On Fri, Jul 19, 2013 at 8:01 AM, Wendy Roome <[email protected]>wrote:

> Yes, now I remember that discussion. But isn't the current wording
> misleading?  I think the server only returns an IRD with a 300 status if
> the client sends a GET request rather than a POST request.
>

The way I read RFC2616, the 300 status code can be returned for either a
GET or a POST.

We'd be happy to find a better wording.  Do you have any suggestions?

Thanks,
Rich



>
> - Wendy
>
>
> From: Richard Alimi <[email protected]>
> Date: Fri, July 19, 2013 03:31
> To: Wendy Roome <[email protected]>
> Cc: alto <[email protected]>
> Subject: Re: [alto] Cost-type names
>
>
>>     If there is more than one Cost Type in this list,
>>     then the ALTO Server SHOULD return an IRD to the client
>>     to lead it towards the URIs for the corresponding Cost Maps.
>>
>> I don't understand what that means.
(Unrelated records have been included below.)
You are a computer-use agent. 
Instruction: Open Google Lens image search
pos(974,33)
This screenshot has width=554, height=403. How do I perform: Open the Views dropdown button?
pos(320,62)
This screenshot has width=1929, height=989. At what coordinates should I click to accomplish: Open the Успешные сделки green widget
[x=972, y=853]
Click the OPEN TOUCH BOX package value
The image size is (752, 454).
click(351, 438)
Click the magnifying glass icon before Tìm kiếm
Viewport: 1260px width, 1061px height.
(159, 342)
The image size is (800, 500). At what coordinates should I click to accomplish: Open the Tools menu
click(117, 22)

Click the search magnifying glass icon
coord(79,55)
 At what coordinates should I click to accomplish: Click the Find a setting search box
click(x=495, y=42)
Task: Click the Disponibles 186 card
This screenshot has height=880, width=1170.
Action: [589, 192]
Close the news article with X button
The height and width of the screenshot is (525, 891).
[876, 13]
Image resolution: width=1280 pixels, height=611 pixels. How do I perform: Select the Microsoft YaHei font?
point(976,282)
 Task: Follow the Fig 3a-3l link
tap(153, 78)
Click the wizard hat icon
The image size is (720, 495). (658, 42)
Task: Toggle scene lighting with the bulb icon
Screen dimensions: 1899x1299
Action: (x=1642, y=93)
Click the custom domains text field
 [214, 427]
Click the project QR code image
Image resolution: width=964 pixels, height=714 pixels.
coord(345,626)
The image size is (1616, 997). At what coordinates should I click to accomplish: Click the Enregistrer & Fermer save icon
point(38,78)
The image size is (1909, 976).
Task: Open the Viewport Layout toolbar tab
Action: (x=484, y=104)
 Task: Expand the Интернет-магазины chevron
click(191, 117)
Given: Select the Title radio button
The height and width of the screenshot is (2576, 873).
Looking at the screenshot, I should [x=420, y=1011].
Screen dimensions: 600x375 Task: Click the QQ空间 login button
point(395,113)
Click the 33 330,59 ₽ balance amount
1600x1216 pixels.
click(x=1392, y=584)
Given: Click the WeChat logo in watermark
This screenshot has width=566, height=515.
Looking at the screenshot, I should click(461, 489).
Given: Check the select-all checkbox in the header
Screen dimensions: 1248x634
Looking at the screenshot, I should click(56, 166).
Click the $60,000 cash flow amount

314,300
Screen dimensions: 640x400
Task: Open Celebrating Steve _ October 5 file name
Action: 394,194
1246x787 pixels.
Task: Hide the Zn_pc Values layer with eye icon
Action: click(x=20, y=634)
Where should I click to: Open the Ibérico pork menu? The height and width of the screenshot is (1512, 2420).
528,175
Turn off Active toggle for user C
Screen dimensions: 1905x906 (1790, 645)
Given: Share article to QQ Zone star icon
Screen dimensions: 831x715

Can anyone explain it?
>>
>
> This means that the ALTO Server may respond with an Multiple Choices (300)
> status code with the body containing an IRD.  If I recall correctly, the
> explicit statement about the HTTP 300 status code was removed after a
> discussion about there being too strong of a coupling between ALTO and the
> HTTP layers.  I know the WG has gone back and forth over appropriate
> wording for this particular issue in the past.